**WHAT TO DO:** Take everything from the first row down through the line containing "Viewport: 1366px width, 768px", change "Tools" to "Settings", and reproduce those lines with nothing else altered.

**GIVEN RECORDS:**
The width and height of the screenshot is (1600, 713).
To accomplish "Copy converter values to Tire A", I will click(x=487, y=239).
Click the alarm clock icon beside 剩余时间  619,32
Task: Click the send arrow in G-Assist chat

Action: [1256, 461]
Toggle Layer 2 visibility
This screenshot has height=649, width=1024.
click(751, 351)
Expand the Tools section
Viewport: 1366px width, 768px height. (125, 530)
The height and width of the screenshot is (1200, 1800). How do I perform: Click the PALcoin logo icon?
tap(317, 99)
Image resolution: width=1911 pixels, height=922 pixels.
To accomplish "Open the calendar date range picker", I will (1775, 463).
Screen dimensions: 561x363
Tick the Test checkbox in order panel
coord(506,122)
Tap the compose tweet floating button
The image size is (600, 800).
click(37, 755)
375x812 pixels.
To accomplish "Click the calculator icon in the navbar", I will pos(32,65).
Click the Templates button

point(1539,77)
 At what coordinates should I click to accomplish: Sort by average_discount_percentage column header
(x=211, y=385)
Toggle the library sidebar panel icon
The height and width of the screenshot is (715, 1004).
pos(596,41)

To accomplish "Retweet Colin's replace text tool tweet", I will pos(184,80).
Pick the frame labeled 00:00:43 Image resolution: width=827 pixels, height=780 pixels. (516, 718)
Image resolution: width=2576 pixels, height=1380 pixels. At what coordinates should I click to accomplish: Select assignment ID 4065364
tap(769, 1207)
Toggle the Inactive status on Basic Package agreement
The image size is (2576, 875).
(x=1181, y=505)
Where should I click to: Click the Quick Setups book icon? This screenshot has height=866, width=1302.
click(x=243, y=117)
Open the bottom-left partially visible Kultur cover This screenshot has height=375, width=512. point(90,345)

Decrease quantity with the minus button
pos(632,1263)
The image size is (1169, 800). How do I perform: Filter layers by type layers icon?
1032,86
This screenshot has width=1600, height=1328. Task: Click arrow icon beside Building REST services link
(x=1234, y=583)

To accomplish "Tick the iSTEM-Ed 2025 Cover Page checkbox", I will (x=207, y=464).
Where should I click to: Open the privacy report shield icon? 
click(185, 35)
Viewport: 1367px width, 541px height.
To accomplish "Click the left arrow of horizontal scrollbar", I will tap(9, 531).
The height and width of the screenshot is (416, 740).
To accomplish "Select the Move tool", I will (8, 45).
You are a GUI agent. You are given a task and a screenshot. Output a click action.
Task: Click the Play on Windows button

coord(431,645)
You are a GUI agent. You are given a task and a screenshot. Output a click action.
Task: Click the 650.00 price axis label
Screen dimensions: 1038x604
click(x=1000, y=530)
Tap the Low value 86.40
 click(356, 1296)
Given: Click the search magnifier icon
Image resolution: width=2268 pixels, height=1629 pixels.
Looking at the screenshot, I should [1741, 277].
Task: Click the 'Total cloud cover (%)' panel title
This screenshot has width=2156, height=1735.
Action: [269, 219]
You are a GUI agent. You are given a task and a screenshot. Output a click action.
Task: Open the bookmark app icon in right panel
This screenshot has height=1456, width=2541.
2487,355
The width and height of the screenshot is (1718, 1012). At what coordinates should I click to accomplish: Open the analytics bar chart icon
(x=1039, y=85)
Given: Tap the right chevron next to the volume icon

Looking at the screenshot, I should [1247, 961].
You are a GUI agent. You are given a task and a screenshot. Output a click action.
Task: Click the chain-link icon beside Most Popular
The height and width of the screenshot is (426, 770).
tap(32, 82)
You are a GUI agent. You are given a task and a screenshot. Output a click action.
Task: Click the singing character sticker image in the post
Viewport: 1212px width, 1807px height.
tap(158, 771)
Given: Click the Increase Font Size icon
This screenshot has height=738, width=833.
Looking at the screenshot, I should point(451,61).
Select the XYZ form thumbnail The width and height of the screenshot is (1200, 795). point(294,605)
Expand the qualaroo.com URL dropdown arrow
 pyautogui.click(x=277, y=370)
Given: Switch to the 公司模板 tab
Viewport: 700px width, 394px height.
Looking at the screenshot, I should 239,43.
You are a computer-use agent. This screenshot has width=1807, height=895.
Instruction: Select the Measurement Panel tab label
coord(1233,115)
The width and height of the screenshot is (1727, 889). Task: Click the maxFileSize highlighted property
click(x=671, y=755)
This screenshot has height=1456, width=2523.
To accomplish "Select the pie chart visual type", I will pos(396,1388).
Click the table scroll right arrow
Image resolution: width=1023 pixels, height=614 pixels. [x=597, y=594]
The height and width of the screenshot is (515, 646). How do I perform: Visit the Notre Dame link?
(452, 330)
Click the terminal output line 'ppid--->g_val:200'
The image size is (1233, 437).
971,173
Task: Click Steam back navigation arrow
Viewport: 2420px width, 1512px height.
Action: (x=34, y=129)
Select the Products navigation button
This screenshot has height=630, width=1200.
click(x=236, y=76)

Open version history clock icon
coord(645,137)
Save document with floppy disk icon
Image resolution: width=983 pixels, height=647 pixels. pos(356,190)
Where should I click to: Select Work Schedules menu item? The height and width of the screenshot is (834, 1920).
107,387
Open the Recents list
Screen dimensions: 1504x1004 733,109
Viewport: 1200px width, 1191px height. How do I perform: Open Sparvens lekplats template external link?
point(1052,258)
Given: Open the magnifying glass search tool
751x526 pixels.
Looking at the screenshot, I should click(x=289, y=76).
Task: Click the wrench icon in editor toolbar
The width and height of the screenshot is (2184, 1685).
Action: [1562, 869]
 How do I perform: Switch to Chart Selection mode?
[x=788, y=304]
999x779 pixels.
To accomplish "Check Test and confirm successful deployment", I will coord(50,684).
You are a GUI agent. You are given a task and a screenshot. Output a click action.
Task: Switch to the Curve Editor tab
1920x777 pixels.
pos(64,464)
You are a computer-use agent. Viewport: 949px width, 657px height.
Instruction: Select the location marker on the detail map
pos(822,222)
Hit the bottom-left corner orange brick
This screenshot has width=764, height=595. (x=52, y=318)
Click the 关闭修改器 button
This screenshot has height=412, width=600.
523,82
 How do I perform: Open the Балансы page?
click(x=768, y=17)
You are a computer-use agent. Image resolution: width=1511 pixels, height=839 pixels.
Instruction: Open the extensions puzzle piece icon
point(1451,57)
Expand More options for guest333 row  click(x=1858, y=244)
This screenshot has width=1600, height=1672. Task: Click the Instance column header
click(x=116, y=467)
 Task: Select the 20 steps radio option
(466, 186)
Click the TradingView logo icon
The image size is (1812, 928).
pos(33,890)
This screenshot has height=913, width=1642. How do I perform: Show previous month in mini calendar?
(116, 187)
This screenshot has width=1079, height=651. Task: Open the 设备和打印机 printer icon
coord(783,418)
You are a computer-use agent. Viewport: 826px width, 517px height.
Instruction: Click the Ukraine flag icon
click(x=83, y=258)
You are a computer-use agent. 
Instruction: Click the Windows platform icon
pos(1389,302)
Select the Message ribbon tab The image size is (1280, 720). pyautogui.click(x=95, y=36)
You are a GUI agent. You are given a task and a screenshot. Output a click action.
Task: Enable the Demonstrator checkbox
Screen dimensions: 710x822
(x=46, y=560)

**FINISHED EXERCISE:**
The width and height of the screenshot is (1600, 713).
To accomplish "Copy converter values to Tire A", I will click(x=487, y=239).
Click the alarm clock icon beside 剩余时间  619,32
Task: Click the send arrow in G-Assist chat

Action: [1256, 461]
Toggle Layer 2 visibility
This screenshot has height=649, width=1024.
click(751, 351)
Expand the Settings section
Viewport: 1366px width, 768px height. (125, 530)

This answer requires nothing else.